February 3, 2014 - 23:02 AMT
PanARMENIAN.Net - Saudi Arabia will jail for 3-20 years any citizen who fights in conflicts abroad, according to a royal decree released on Monday, in an apparent move to deter Saudis from joining rebels in Syria and then posing a security risk once they return home, Reuters reports.
Saudi Arabia's Islamic religious authorities have previously spoken out against Saudis joining Islamist militants involved in Syria's civil war, but the Interior Ministry estimates that around 1,200 Saudis have gone there nonetheless.
The decree underscored concern about young Saudis hardened by battle against Syrian President Bashar al-Assad coming home to target the ruling Al Saud royal family - as happened after earlier wars in Afghanistan and Iraq.
Saudi Arabia is the world's No. 1 oil exporter and a mainstay ally of the United States in the Middle East.
"(Saudi leaders) have to be concerned about Syria. They're probably mindful about what happened in Afghanistan and the people who went there and later came back to cause problems," said Robert Jordan, U.S. ambassador to Riyadh from 2001-03.

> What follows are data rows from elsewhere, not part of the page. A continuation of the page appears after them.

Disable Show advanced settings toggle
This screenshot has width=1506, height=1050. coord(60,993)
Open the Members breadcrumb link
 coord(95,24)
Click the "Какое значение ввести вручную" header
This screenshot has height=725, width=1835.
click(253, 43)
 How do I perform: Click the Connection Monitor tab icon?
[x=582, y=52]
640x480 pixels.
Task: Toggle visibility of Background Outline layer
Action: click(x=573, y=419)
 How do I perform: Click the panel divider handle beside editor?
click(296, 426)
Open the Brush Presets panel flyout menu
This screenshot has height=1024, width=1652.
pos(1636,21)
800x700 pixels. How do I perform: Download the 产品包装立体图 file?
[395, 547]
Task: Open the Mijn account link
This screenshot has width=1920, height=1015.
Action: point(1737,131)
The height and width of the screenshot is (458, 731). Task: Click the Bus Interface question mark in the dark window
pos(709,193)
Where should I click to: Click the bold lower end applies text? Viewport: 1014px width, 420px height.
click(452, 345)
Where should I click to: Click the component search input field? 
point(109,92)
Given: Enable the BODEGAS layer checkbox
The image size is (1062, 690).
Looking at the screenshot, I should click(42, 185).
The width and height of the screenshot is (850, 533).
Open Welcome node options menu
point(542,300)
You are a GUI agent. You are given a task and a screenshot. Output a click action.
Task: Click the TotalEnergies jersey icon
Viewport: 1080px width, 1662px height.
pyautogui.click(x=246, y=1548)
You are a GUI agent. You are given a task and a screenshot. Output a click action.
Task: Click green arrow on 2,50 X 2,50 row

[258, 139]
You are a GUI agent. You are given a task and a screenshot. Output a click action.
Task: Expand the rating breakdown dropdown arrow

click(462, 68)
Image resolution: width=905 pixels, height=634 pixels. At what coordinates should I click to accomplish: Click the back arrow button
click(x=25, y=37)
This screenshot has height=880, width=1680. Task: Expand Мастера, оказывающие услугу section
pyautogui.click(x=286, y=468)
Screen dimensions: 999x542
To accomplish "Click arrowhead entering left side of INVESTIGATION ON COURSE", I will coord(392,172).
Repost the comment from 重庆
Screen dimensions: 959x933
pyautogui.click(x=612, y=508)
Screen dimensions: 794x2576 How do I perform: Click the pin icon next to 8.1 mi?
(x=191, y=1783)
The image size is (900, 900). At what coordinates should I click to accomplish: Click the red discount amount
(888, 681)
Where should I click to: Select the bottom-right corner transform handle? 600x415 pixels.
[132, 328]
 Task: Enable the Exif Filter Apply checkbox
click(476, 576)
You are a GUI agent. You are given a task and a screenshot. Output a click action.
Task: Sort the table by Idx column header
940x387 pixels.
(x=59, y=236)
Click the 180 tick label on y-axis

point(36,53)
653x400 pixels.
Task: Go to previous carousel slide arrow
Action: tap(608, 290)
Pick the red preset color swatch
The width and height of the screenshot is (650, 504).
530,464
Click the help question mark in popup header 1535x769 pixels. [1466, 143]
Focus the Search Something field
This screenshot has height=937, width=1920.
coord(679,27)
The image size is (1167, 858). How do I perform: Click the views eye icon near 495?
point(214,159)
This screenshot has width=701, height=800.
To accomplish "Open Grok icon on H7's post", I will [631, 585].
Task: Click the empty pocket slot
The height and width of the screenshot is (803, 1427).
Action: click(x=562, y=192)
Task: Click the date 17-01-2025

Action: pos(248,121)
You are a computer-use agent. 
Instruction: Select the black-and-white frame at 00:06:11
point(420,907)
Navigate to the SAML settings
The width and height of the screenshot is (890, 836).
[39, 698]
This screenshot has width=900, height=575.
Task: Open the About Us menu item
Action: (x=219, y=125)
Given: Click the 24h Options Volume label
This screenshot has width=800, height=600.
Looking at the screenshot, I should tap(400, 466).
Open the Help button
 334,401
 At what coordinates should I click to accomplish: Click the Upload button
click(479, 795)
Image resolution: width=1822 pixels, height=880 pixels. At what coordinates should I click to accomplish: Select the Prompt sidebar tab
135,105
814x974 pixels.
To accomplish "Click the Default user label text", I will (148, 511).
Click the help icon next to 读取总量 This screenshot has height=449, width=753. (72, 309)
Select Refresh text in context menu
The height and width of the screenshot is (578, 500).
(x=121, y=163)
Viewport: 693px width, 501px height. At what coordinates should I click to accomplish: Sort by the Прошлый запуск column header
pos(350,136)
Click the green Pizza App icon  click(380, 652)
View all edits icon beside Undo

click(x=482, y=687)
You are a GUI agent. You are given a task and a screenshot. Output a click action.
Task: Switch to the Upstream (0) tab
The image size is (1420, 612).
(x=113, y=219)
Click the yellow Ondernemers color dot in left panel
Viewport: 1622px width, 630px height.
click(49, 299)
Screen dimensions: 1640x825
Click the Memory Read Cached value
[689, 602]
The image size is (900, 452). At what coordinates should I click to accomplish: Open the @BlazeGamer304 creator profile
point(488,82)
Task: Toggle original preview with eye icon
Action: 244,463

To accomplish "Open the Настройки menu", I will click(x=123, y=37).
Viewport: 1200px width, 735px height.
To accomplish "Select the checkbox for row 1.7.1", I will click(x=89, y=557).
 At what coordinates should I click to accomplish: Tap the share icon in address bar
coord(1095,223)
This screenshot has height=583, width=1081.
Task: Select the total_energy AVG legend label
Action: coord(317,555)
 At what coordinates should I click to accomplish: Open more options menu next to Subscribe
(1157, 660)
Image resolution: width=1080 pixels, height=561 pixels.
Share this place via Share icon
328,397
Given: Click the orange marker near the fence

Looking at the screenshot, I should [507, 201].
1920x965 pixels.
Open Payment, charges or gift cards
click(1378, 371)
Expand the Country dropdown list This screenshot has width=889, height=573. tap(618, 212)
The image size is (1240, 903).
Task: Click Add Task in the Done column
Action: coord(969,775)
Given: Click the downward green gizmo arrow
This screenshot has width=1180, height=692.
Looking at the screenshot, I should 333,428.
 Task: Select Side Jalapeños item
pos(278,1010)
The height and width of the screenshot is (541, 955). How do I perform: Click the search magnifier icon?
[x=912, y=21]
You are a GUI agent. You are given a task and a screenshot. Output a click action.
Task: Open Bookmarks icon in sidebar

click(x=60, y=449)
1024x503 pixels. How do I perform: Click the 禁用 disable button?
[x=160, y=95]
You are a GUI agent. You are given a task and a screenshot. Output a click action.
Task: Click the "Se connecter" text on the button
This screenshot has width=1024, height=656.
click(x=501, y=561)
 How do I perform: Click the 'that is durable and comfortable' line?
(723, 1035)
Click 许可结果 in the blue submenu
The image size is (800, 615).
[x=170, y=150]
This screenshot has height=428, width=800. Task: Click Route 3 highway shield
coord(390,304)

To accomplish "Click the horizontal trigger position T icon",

Major General Mansour Turki, Saudi Arabia's security spokesman, told Reuters on Sunday that 200-300 citizens had returned from Syria and would be put through the kingdom's rehabilitation program for militants.
The decree also said Saudis who join, endorse or give moral or material aid to groups it classifies as terrorist or extremist organizations, whether inside or outside the country, would face prison sentences of between five and 30 years.
The announcement came quickly on the heels of the publication on Friday of a new anti-terrorism law that has been condemned by rights activists as a tool to stifle dissent.
The new decree said a committee would be set up to determine which groups would be outlawed, but it could help Riyadh target two movements it sees as particularly dangerous - Egypt's Muslim Brotherhood and the Lebanese Shi'ite Hezbollah.
Over the past decade Saudi Arabia has imprisoned thousands of people convicted of working with al Qaeda after the Sunni Islamist militant group staged attacks inside the kingdom from 2003-06 that killed hundreds.
Rights groups have said some of those Riyadh imprisoned on those charges had merely called for political change in a peaceful manner, a charge the government has repeatedly denied.
In the past year Saudi authorities have also been criticized by international rights groups for jailing several prominent activists on charges ranging from setting up an illegal organization to damaging the reputation of the country.